Nao:すごくいい言葉だなと思って。これを使ってるの、カッコよくないすか?

沙我:使ってる人いないもん。

Nao:出だしからいい言葉で、意味を知って感動しましたね。

――この曲はやっぱり頭のドラムでアガりますね。

沙我:今のところ、あそこでスティックを落としたりしていないので良かったです。

Nao:カツッて言わないようにしないと。あそこは毎回ビシッと決めて〈Up to U!〉に繋げますよ。

――続く「造花の代償」は通称「ヒロトシャッフル」とのことで。「ハイカラなる輪舞曲」(2005年発売のミニアルバム『ALICE IN WONDEЯLAND』収録)の曲調を継承したものが欲しくて、沙我さんがヒロトさんに「作れるでしょ?」と振ったそうですね。

沙我:ヒロトさんがluz君という歌い手のサポートをしているんですけど、luz君の曲がシャッフル調のものが結構多いので、きっと体に染み込んでいるはずだと思って頼みました。

Nao:そしたら、ギターが跳ねてないっていう(笑)。

沙我:ビックリしましたね(笑)。でも、しっくりきました。こういう感じを待っていたなと。

虎

――ベースの見せ場もありますし、ヒロトさんが「ハイカラなる輪舞曲」は沙我さんのベース舐めがあるから、「造花の代償」でもしてほしいと言っていましたが(笑)。

沙我:この曲は多分、日替わりでメンバーが一輪の花を投げますよ。

――Naoさんは「なんでこんなに速いの?」と言っていましたが、レコーディングとライブでは体感、大変さの違いはありますか?

Nao:レコーディングはやっぱり勢いでは行きづらいんですけど、しっかり雰囲気を出すためにも跳ねたように叩かなきゃいけないというのが苦労しました。けど、ライブはライブで跳ねてますよ。すーごい難しいんですけど、すーごいカッコいい曲なので、好きです。

――そういえば、Naoさんは可愛いキャラでいきたいのに、難易度の高いプレイを求められるから顔が険しくなると言っていましたが、今作も難易度が高そうですね…。

沙我:可愛く叩けないですよ。

Nao:そうね…メイクの時点で眉毛を下げとくか(笑)。

――(笑)。そして「UNDEAD PARTY」は「RED CARPET GOING ON」(2006年発売のシングル『九龍』c/w)に続くパーティーソングということで、これも対になる曲ということでいいのでしょうか?

沙我:対の曲にしたいですねぇ。
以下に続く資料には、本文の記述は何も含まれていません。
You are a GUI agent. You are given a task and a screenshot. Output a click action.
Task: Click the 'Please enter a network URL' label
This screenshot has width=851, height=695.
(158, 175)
やっぱりライブでNaoさんが難しい顔で叩くばかりじゃなくて、祭りになるような曲にしたいなというね(笑)。これはそんなに難しくないでしょ?

Nao:そんなに難しくない。だから…打ち込むか(笑)。

沙我:真ん中でパーティーピーポーになるセクションがあるので、そこでね。

Nao:そこで俺が何かできるんじゃないかという話が出ていて。だからドラムを放棄していいのかな、みたいな(笑)。

沙我:あそこで楽器弾いているのは俺しかいないから、みんなでパリピになっていいんじゃないかっていう。俺も弾かなくてもいいと思う。

Nao:ベース弾いている瞬間から俺も叩いてるけどね。

沙我:あ、叩いてるわ(笑)。じゃあ、やめようか(笑)。

――どうなるのか、ライブが楽しみですね(笑)。

沙我:やっぱりパーティーしたいですもんね。

Nao:せっかくならね。

沙我:ライブアレンジを楽しみにしていてほしいです。

――エグいベースも必聴ですしね。

Nao:エグいっすねぇ。

沙我:ここまでちゃんとスラップしたのは初めてでしたね。

――「RED CARPET GOING ON」と比較すると、やっぱり“今”感のあるサウンドですよね。

沙我:そうですね。将くんが今っぽさを結構大事にしているみたいで。